In the existing infrastructure is available: ADFS, AAD Connect, Azure AD Premium. Reading what Antonio has described, theoretically we can utilize Radius (MSCHAPv2) in Azure AD Domain Services if we also start synching the Kerberos hashes to the cloud.
I would love to see this confirmed by Microsoft. I will be a huge benefit for MS also to mention that not only the legacy protocols like NTLM/Kerberos are supported, but also Radius authentication. At that moment there are very less boundaries left with a journey to the cloud...
@Anthony - can I ping you offline? I have a question about your config.
Branislav Susa commented
This is a must. Please push this forward.
Microsoft, please take this into account and deliver a working solution, please!
Hi, fellow colleagues.
I have a working solution using AzureAD + AADDS + NPS VM on Azure.
Implement Azure Directory Services, peer VNETS between AADDS and Virtual machines and domain join a VM to AD.
Install NPS and use a valid public certificate to identify NPS on PEAP.
Build a VPN from Azure VM VNET to on-prem.
Register radius clients, as usual, in NPS and configure policies.
There is no way to use digital certificates for auth, as a local CA cannot be registered in AD as AD Enterprise CA.
Use LEAP + MSCHAP v2.
I'm authenticating users on wireless, SSH for privileged access and firewall auth.
I absolutely agree with almost everything that has been said in this thread.
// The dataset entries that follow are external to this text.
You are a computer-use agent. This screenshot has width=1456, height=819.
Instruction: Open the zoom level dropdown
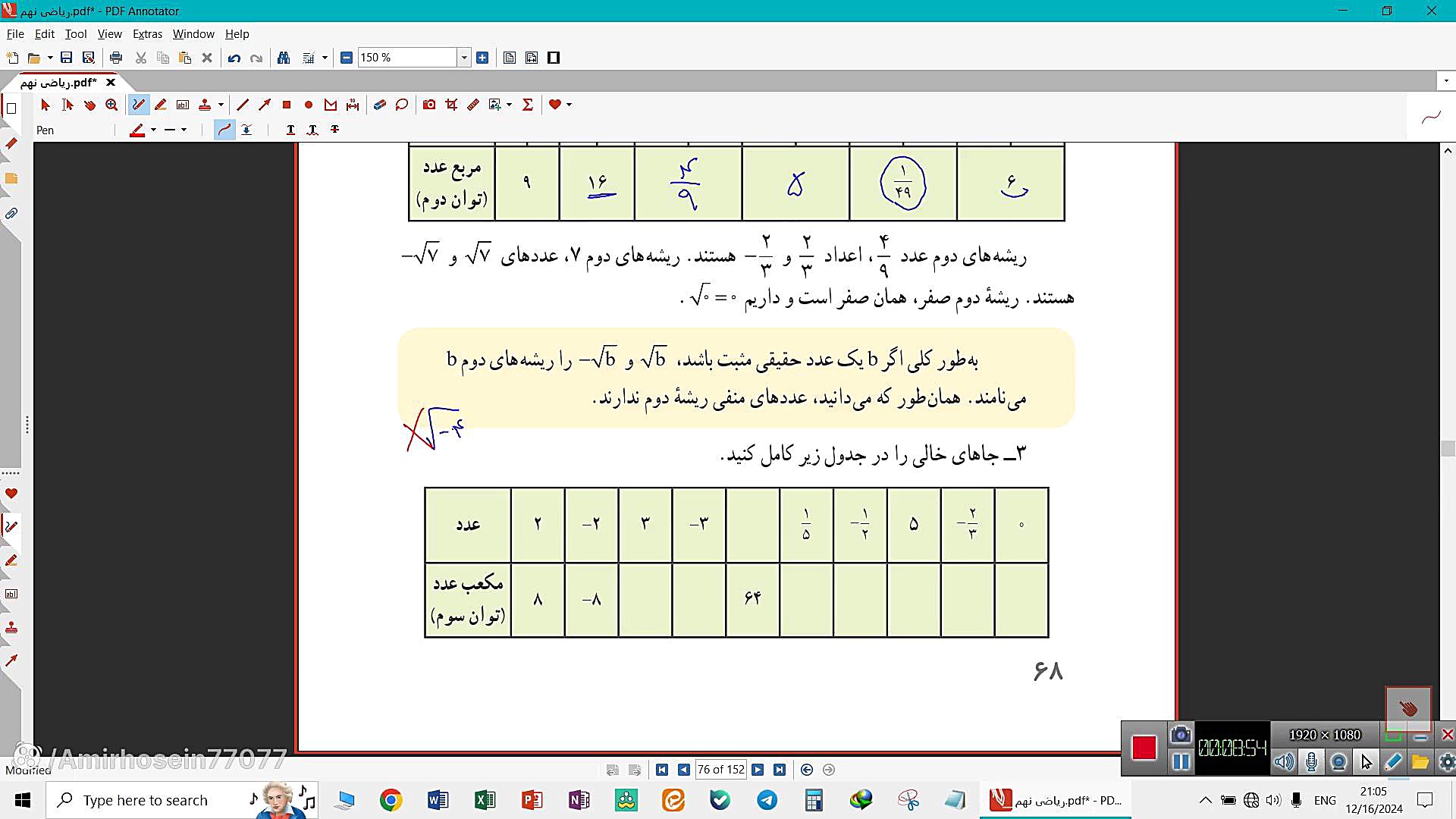(x=464, y=58)
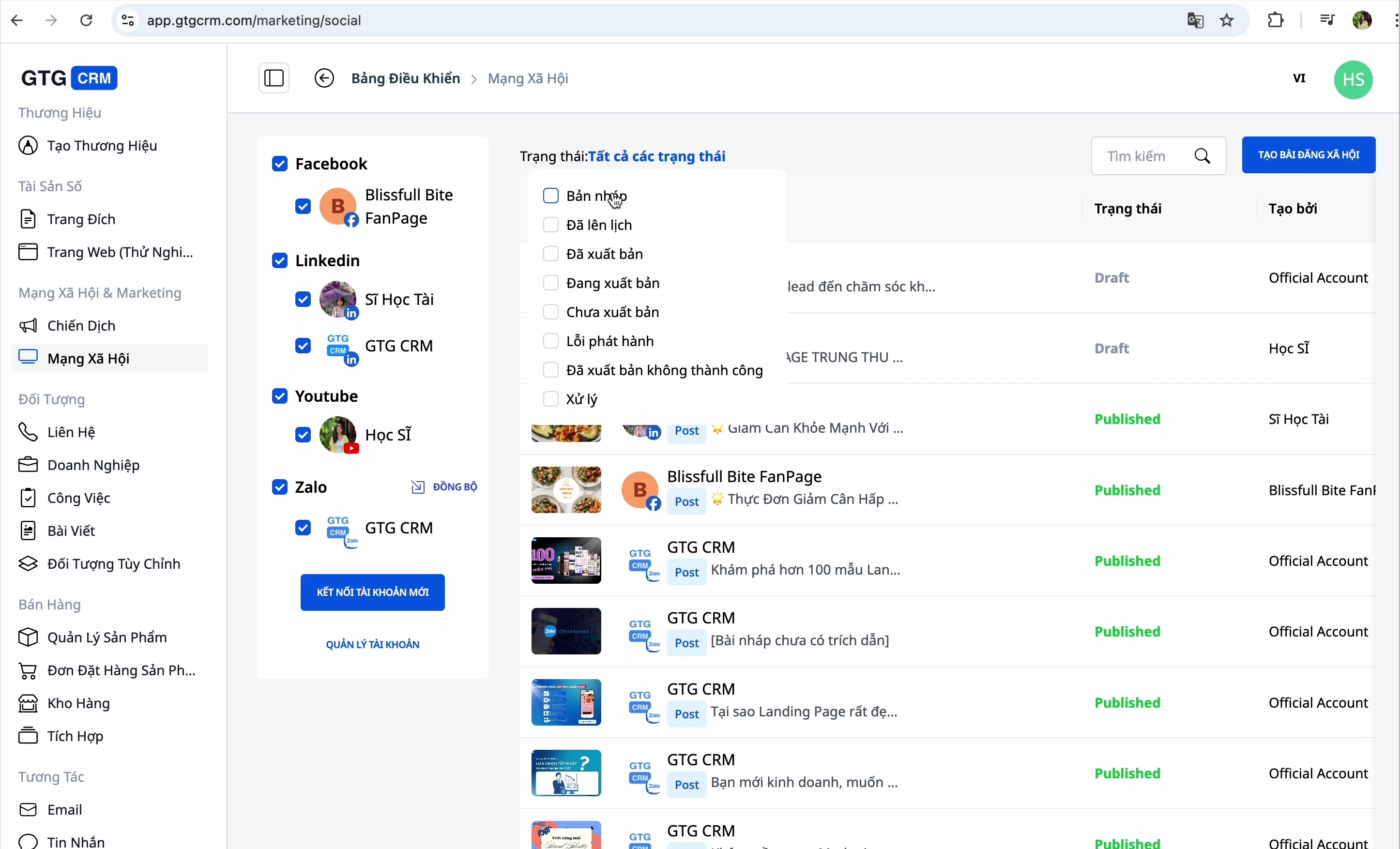Viewport: 1400px width, 849px height.
Task: Open the Tất cả các trạng thái dropdown
Action: (x=656, y=156)
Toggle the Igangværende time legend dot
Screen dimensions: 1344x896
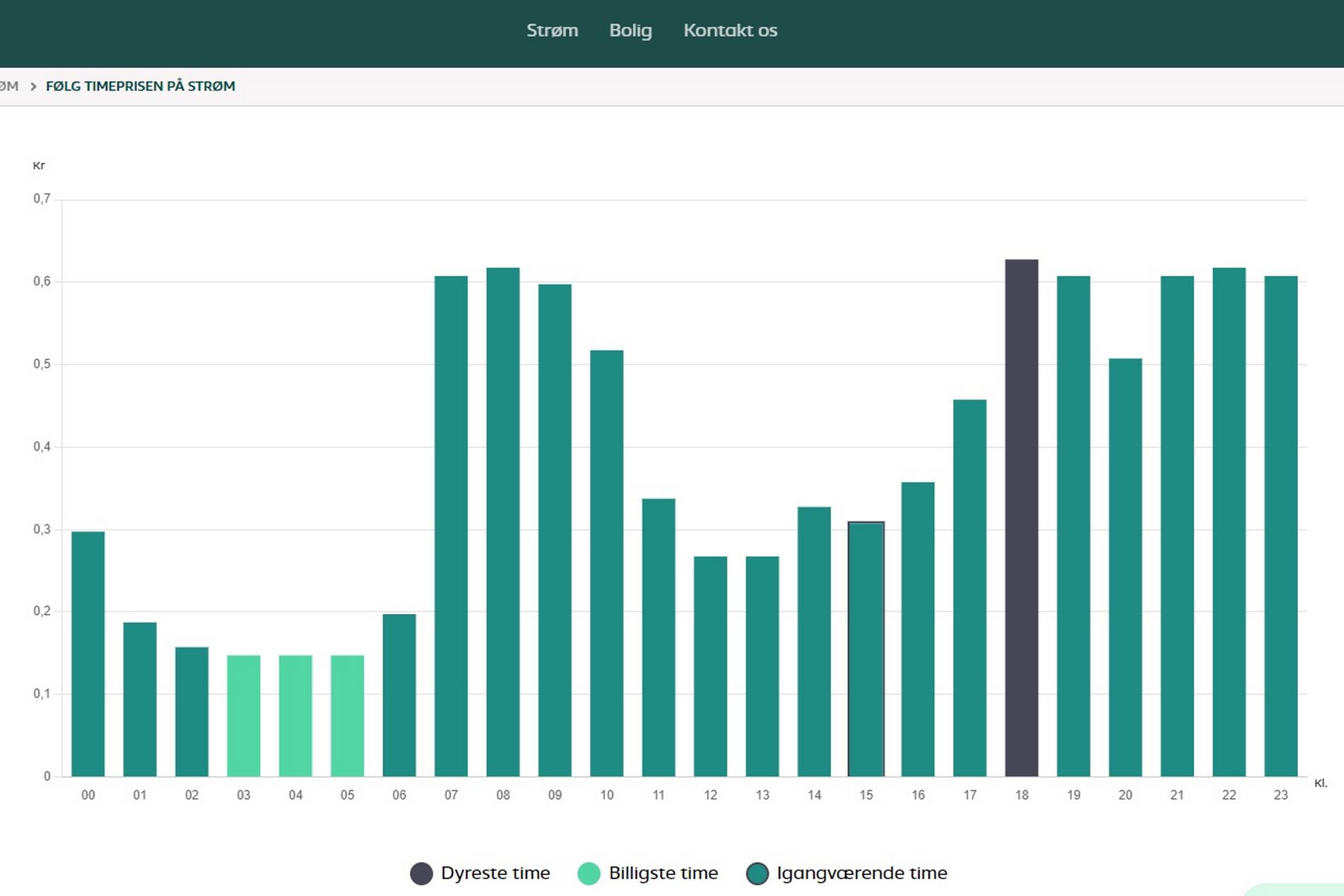757,873
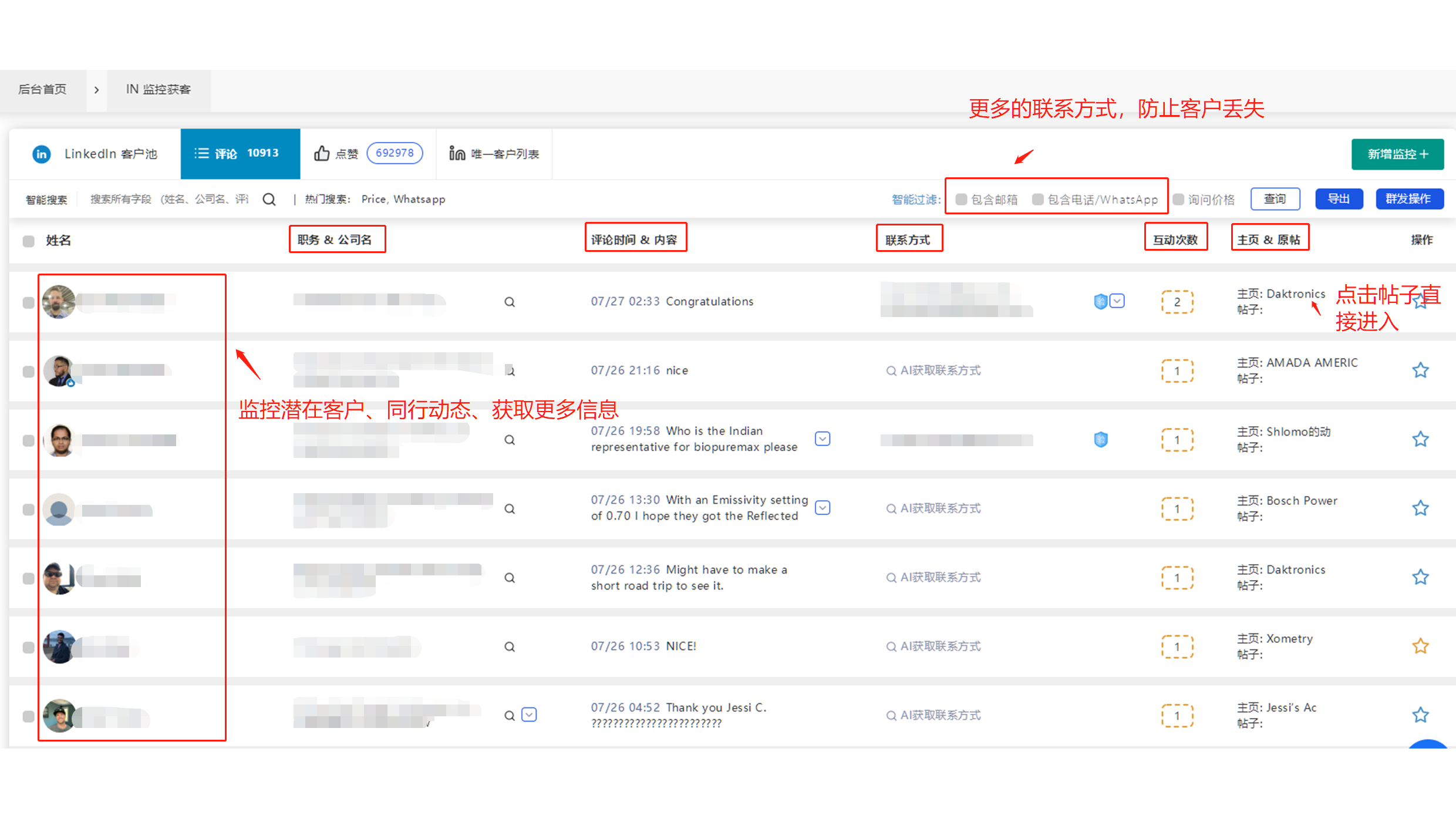Expand the biopuremax comment dropdown arrow

pos(823,439)
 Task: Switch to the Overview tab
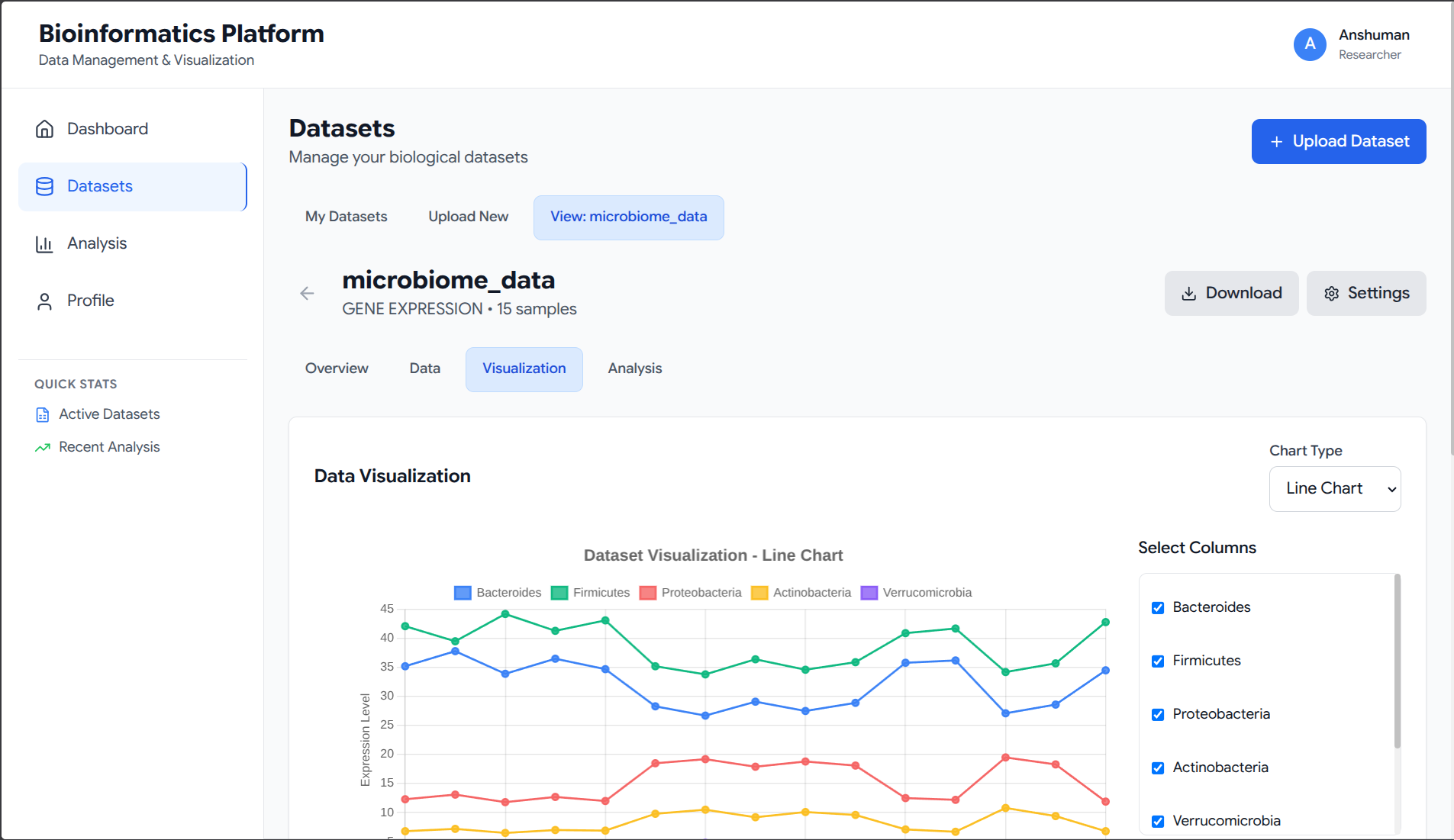(x=337, y=369)
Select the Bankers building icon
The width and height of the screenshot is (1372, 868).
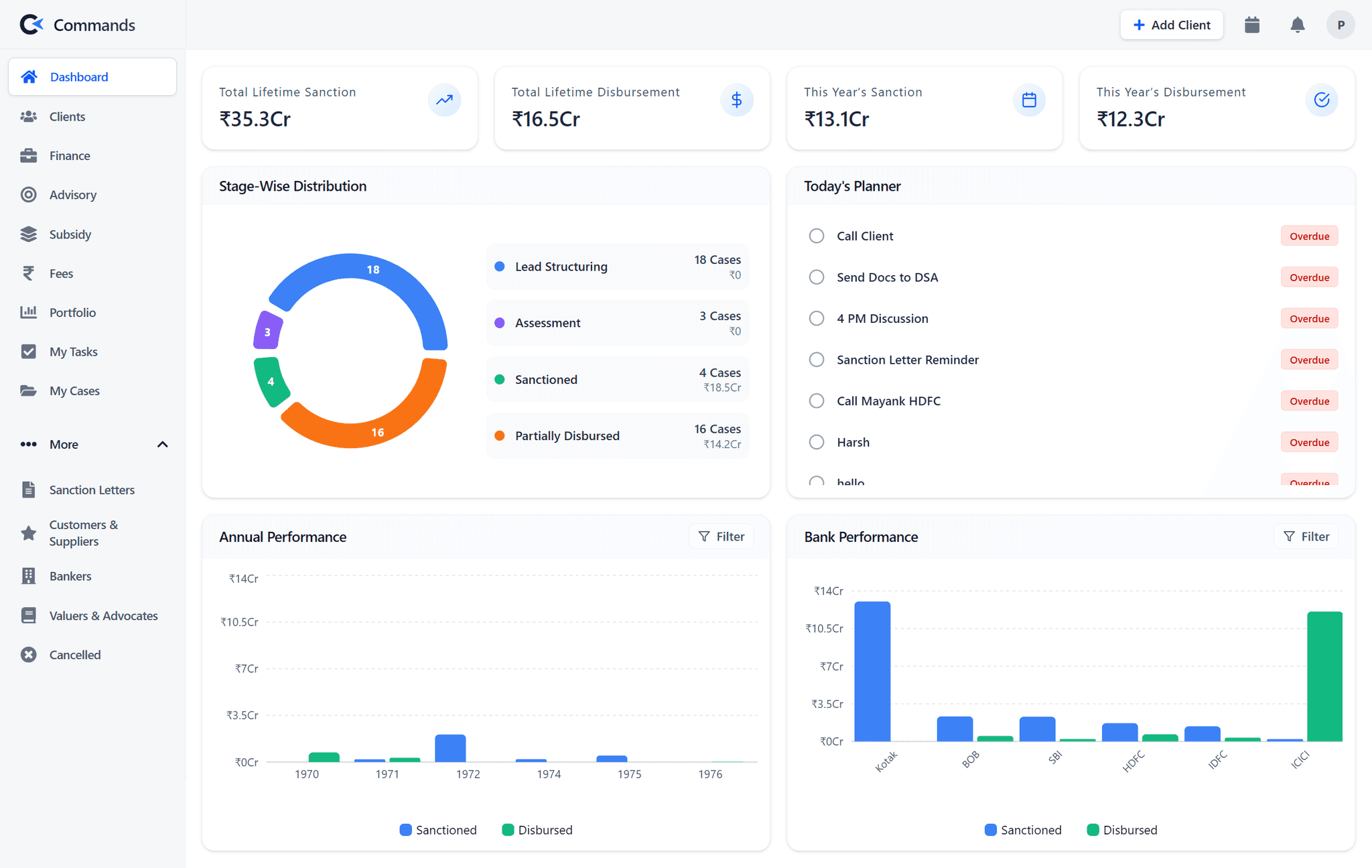[28, 575]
Having RADIUS and LDAP for authentication and directory services would be huge for usability and cloud only environment. There are many RADIUS aas, Directory aas, etc out there, add the functionality and bundle, make a profit. Most of us would be happy to pay more for something that is hosted and mostly managed by microsoft when all of us are already using AAD for identity.
Azure AD centralize authentification but still not take in charge RADIUS, it's a bit non sense.
Even if functionalities aren't as detailed as a classic AD, we need at least to keep a way to authenticate users on equipements.
Jan Hajek commented
Hey guys, take a look at https://radius365.edulog.in (I am one of the developers of this solution), it offers integration with Office 365, RadSec protocol, eduroam integration and is fully managed.
Mihails Rubinovs commented
Microsoft is truly ignoring scenarios when you have only Azure AD as part of your Office 365 subscription. Why would you even call it AD? no LDAP, no policies, no OU.... I need AADDS to get all features.
Yup. I fully support this suggestion.
"Yes I can". This involves some screenshots. What could be the best way to share. It would be great to have feedback and improvements.
I got a breakthrough and I'm now using NPS
John Paget Bourke commented
Antonio, any chance you could share the solution ?
I agree with everyone and just got this up and running using MFA. Not the best solution but I managed to put MFA as a proxy to AADDS.
Now Microsoft has to tweak NPS and make it stand alone.
Peter Selch Dahl commented
Microsoft Denmark already have a solution online that uses Azure AD for authentication for guest. This solution is provided by Microsoft IT so it should be available globally. You can see some screenshot of the solution here: http://imgur.com/a/B17Ej
It would be great, if they would share this solution with the world :)
/Peter Dahl - Azure MVP
is there any solution to do so? looking forward to realize :)
Elwin Boes commented
Yes definitely would like / need this. Now i still need to have a local AD with MFA and AD connect only for wifi accesspoints and vpn.
A simple Auth Proxy for legacy protocols would be tremendous.
Not only for AP's but, firewall L8 identification, switching admin access, etc. Mainly for devices that rely on local auth to operate.
Please develop a reverse proxy/MFA on-prem agente like software that can act as NPS against Azure AD.
James Schwarzmeier commented
I'm not sure how this would interact when users have MFA enforced on their Azure AD accounts, but we would want to see that included as part of this support.